While the big news was definitely around the iPhone 7, the Apple Watch saw a minor update in the launch of Apple Watch Series 2. If you ever thought, “Wow, I think that Matt guy is an Apple fanboy,” read on and enjoy the subtle hint of “crow” I have sprinkled in for you.

I guess Lil Wayne can pour champagne on just about anything now.

I guess Lil Wayne can pour champagne on just about anything now.

It’s faster, yes. It’s even more resistant to water and dust. It now has it’s own GPS chip so you can map your runs and directions without requiring your phone to be ever-present. Battery life has increased a bit. The screen is a bit brighter and more legible in the sun. From a hardware perspective, it’s a lot of little things that Apple clearly hoped would add up to consumers being excited. WatchOS 3, Apple’s newest release for both Series 1 and Series 2 watches, already comes loaded with performance gains and doesn’t really differentiate between the two series models. So what makes me want to plunk down ~ $100 more (over previous series comparable model) for a new Watch?

I’m not saying these incremental improvements aren’t great, only that they don’t move the needle in a way that the jump from the iPhone (v1) to the iPhone 3G was a leap and caused people to get excited to fork over serious cash. The Apple Watch is definitely a member of the disruptive technology circuit known as wearables, but where does it go from here? Well, one only need look at the competition for cues on what could be in store.

The Standalone Wearable

This one should really be a slam dunk. I know we can’t quite remove a headphone jack to make room for it, but it would be great if they could just squeeze in real cellular data service into the watch. Let’s say I’m out running. Done laughing yet? Ok, so let’s just SAY I was. Apple felt there was a compelling case to give the runner phone-free GPS information and I think that was a move in the right direction. But let’s mash that up with their other new WatchOS feature, SOS, that allows a person to quickly call for help while also notifying emergency contacts that the person is in distress. But if you left your phone at home as the feature encourages… no help is coming because you don’t have a working connection.

When Galaxy Gear came out with this, I thought: “Hey, this sucks.
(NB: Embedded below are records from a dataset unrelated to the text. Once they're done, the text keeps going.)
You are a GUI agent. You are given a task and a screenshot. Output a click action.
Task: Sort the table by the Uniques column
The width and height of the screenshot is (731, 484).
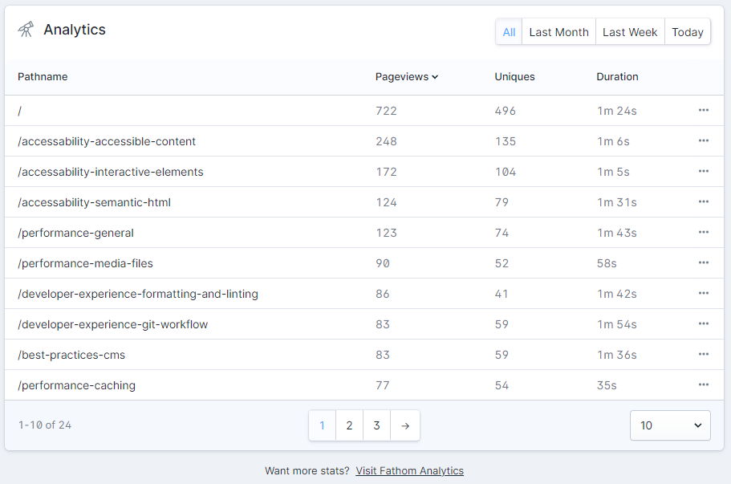point(514,76)
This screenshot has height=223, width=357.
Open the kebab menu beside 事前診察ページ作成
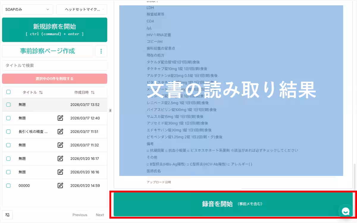click(x=101, y=51)
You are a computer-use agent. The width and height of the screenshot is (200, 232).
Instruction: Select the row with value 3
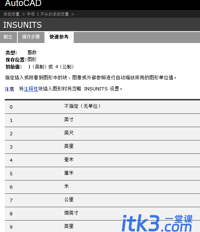point(102,147)
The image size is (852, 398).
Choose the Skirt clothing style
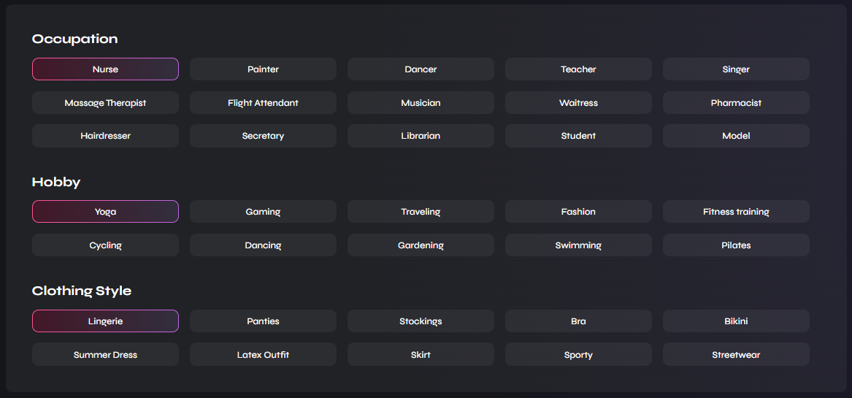click(x=421, y=355)
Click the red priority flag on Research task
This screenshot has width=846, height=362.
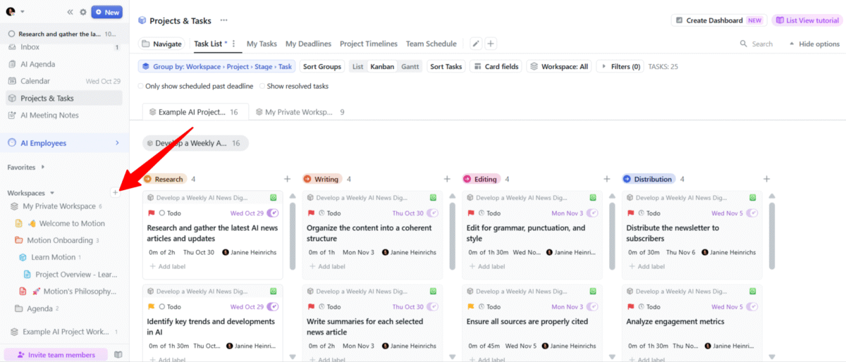click(151, 213)
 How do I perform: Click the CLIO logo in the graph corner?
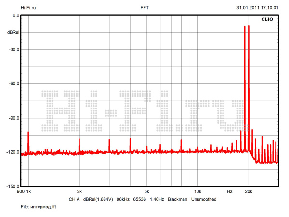267,20
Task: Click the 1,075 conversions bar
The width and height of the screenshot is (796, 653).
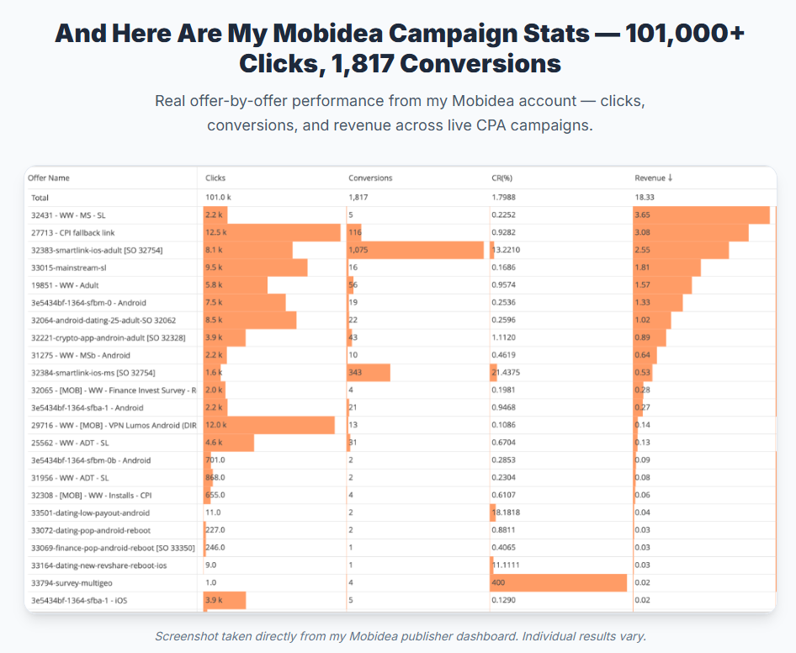Action: [x=416, y=250]
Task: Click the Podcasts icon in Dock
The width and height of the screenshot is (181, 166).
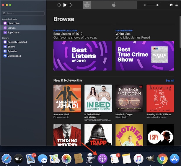Action: (x=102, y=159)
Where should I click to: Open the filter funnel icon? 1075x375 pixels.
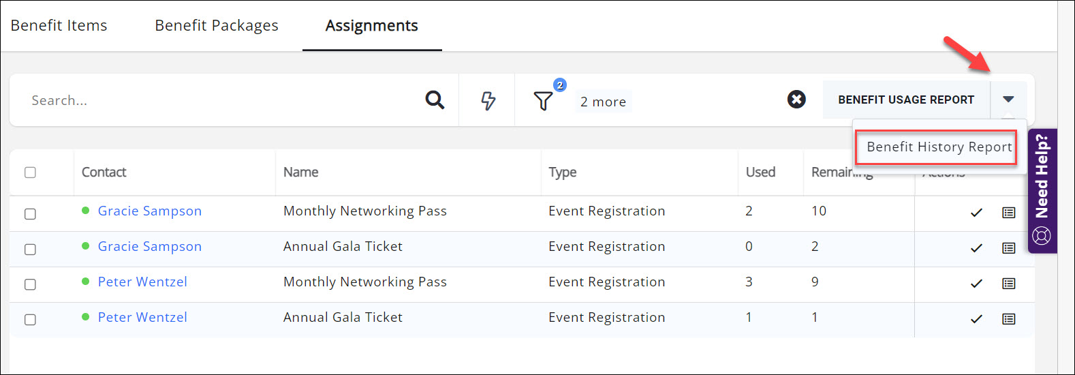[x=543, y=101]
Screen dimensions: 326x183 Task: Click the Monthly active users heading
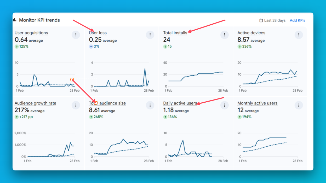point(257,103)
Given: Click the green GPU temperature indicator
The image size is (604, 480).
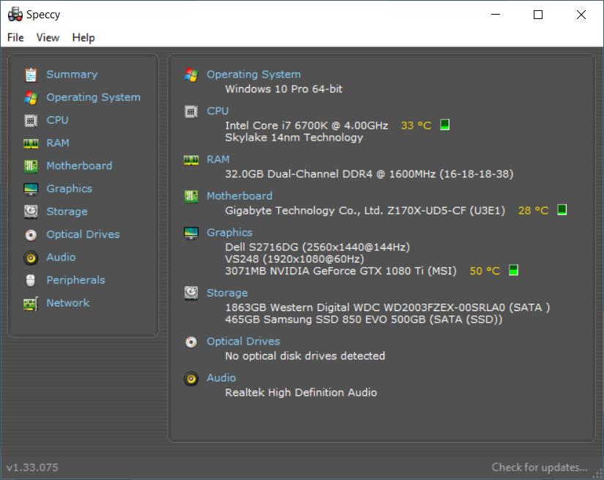Looking at the screenshot, I should point(513,271).
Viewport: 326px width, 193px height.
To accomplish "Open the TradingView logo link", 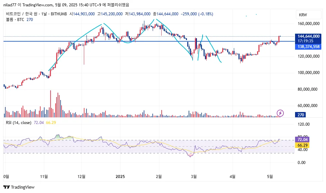I will (19, 187).
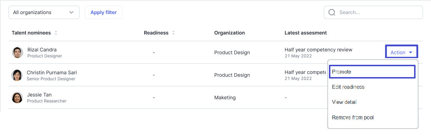
Task: Open Action dropdown for Rizal Candra
Action: click(x=401, y=52)
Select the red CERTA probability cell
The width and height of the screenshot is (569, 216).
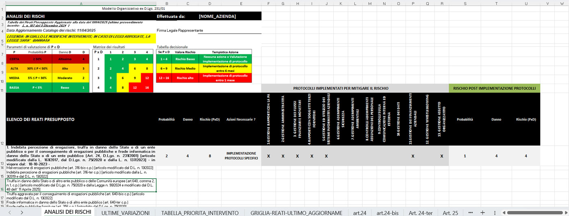click(14, 59)
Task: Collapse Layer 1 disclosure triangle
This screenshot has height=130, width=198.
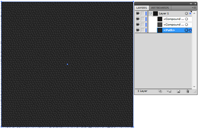Action: 150,13
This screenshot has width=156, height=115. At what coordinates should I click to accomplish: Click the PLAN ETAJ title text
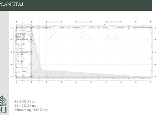(12, 4)
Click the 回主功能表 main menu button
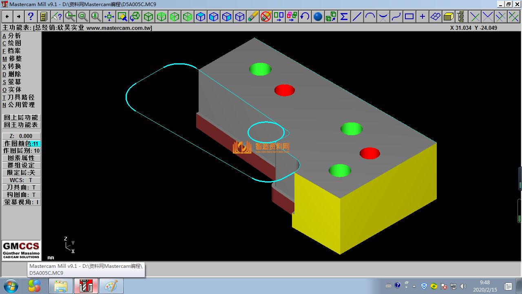522x294 pixels. [21, 125]
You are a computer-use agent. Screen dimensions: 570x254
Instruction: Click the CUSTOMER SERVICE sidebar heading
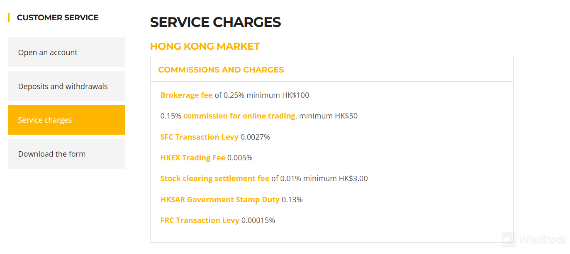click(x=57, y=17)
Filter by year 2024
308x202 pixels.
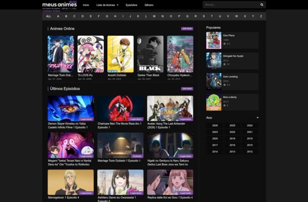tap(249, 126)
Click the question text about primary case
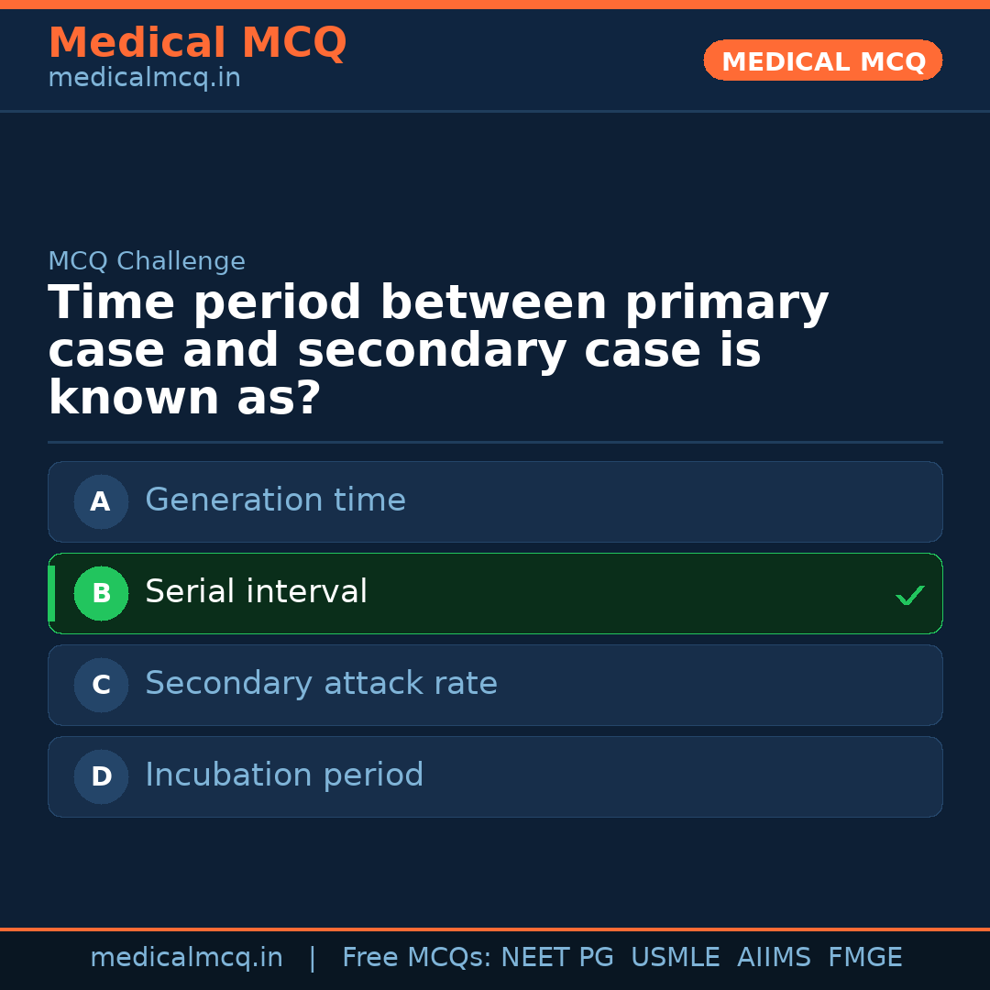The width and height of the screenshot is (990, 990). point(438,350)
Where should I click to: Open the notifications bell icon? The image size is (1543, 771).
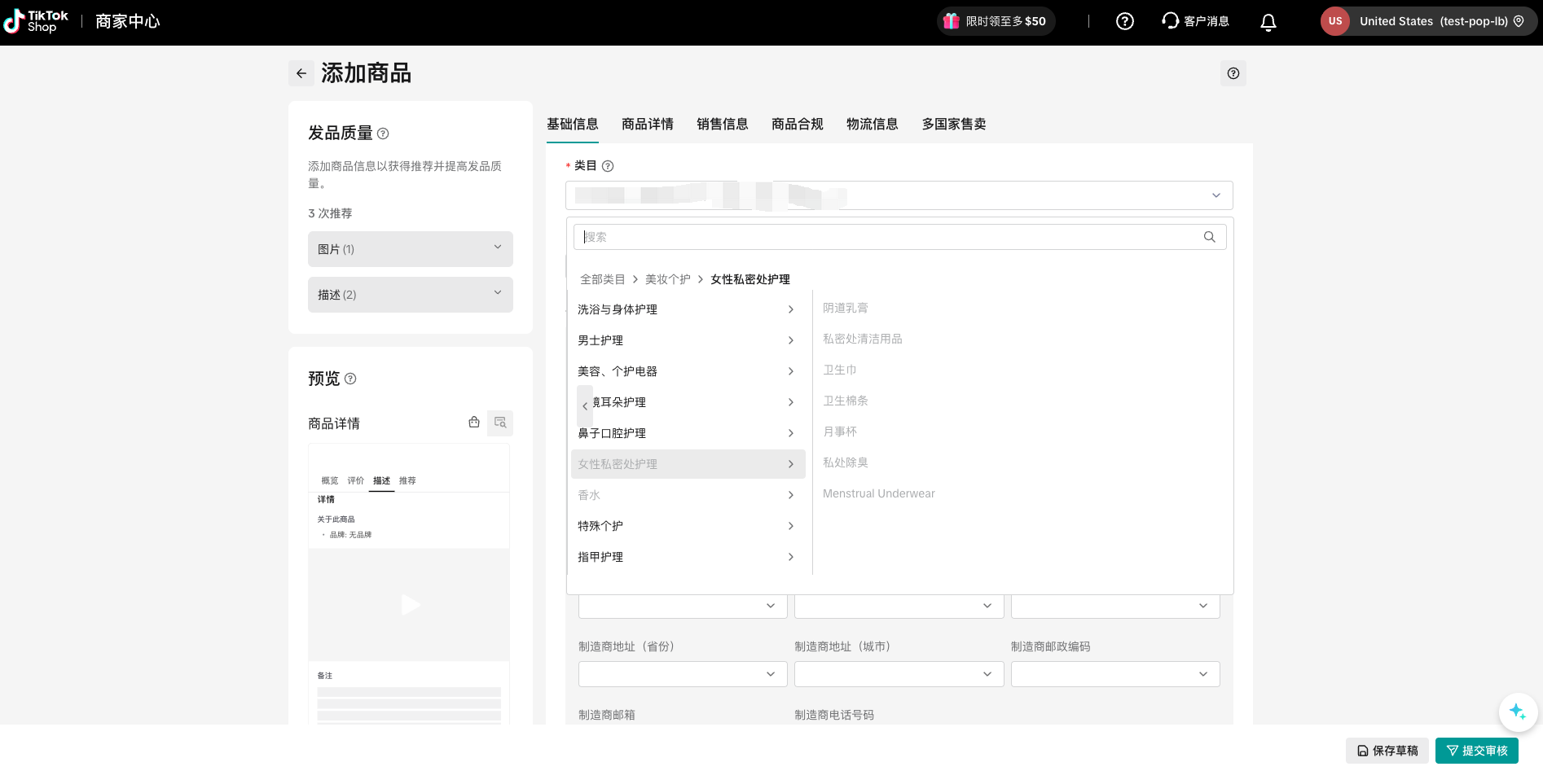click(1268, 22)
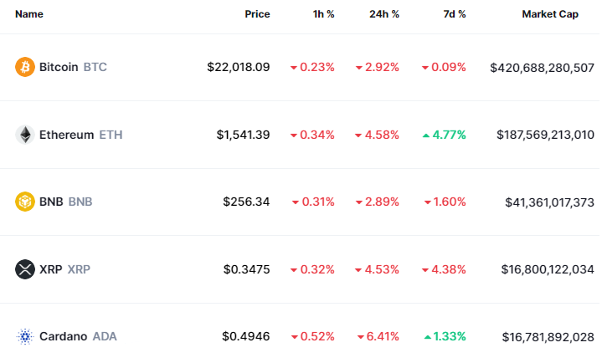The width and height of the screenshot is (602, 363).
Task: Open the BNB name link
Action: coord(65,202)
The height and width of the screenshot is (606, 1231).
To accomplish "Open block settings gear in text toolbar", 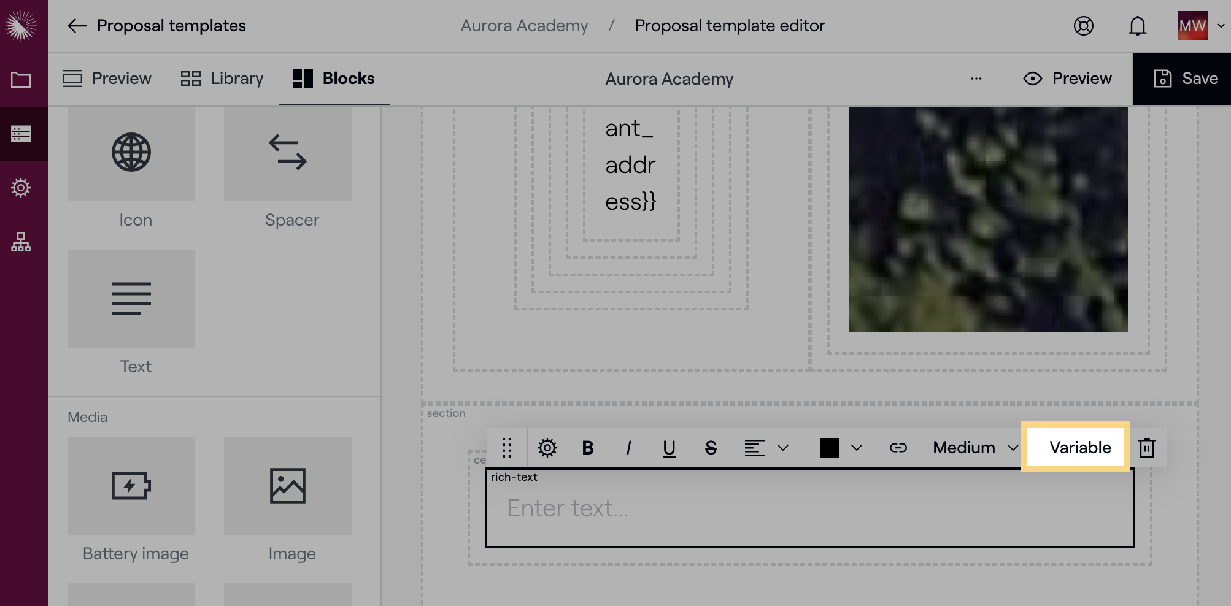I will pyautogui.click(x=547, y=448).
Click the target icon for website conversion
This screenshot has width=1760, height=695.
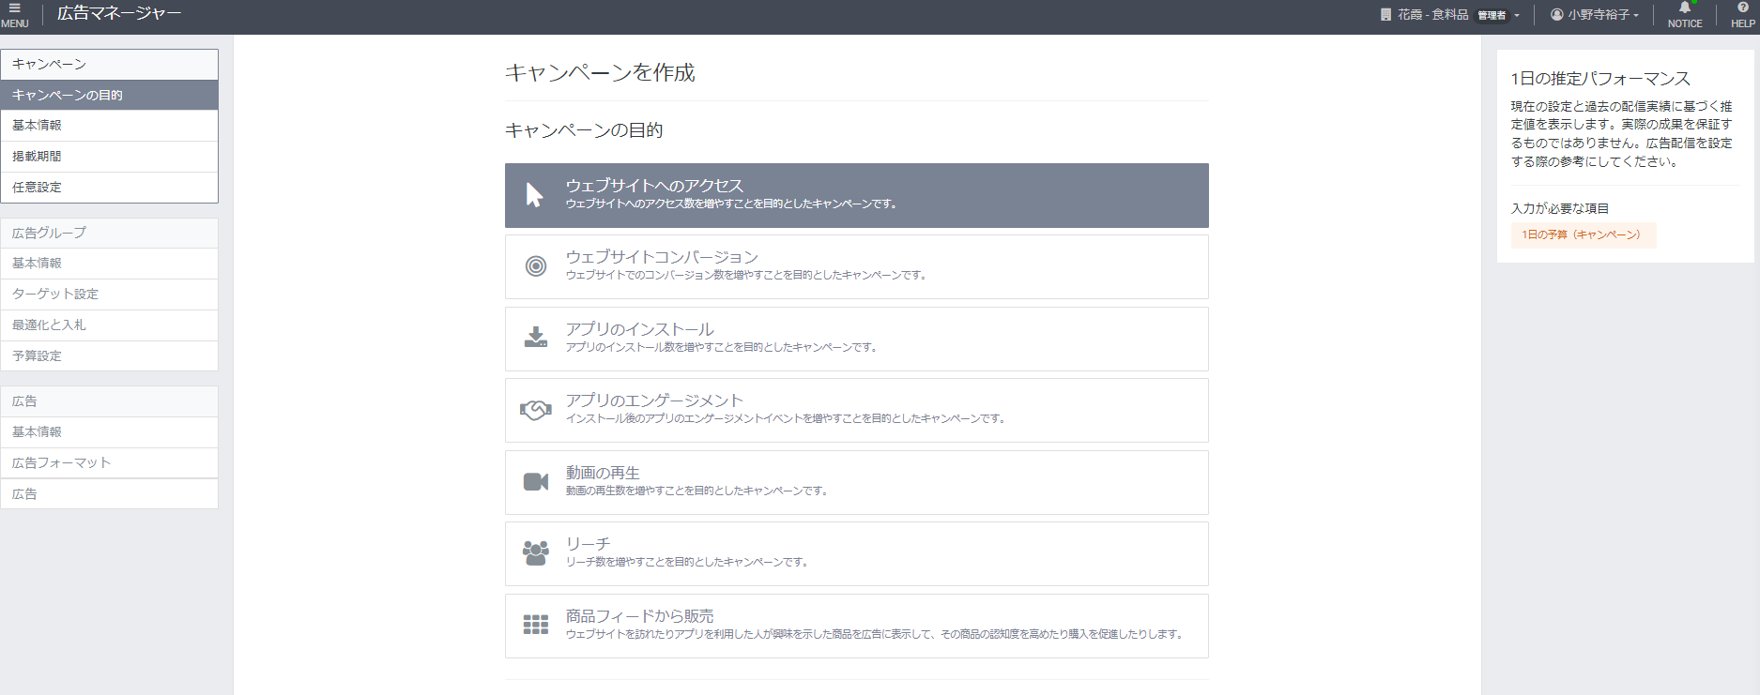[x=535, y=266]
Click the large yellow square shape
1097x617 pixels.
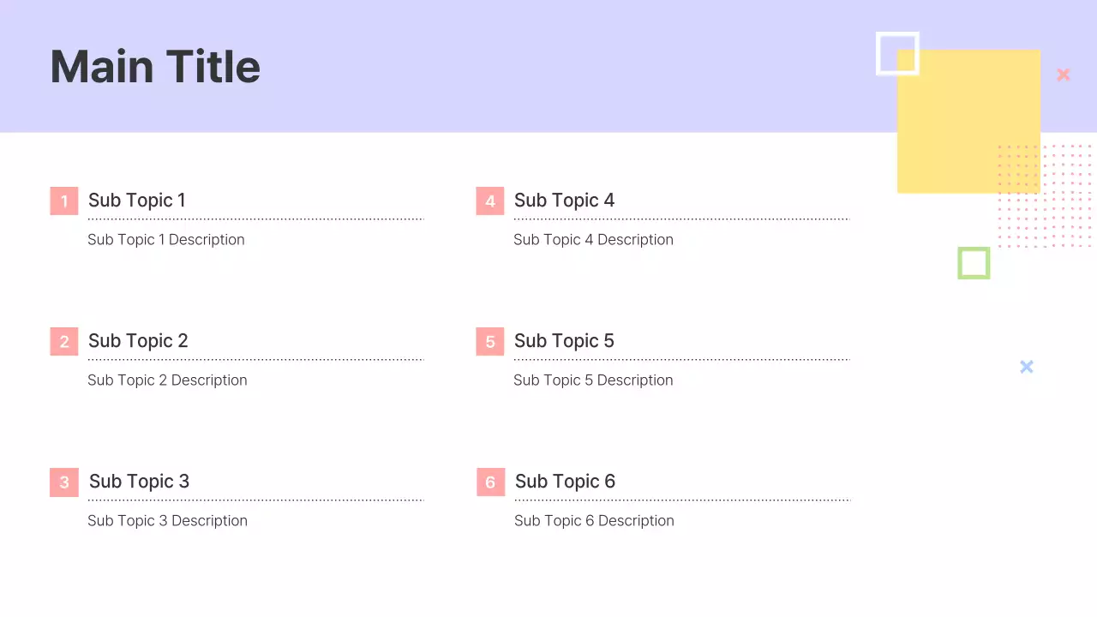tap(968, 120)
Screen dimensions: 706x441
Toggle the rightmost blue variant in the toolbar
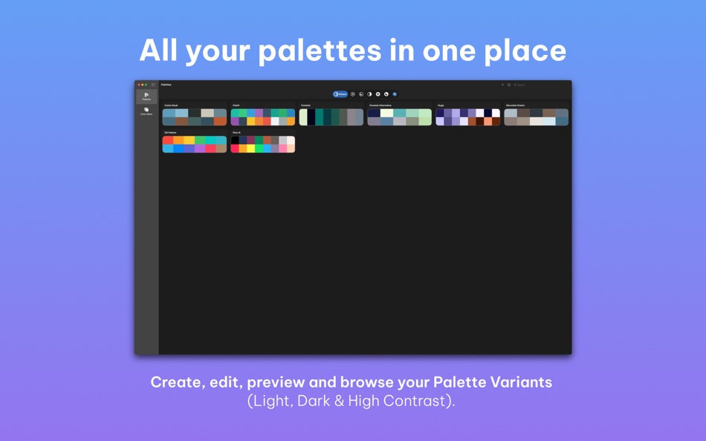pyautogui.click(x=395, y=94)
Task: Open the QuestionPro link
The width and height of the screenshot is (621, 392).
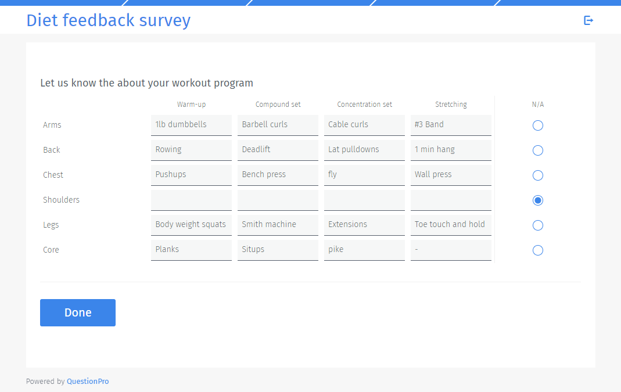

Look at the battery life!” But now all the players (minus the likes of some Pebble models) are requiring daily charges anyway. So, if we accept that as a consequence of the state of wearables at the moment, why wouldn’t we want cell service in that thing?

So that’s it: my unimaginative if-they-do-it-why-don’t-you comparison. I would like to think the team responsible for actually thinking through these things can put me to shame and land 2-3 truly “killer” features that I can’t ignore. In the meantime, I will keep my eye out for Series 3 for a real jump in this space.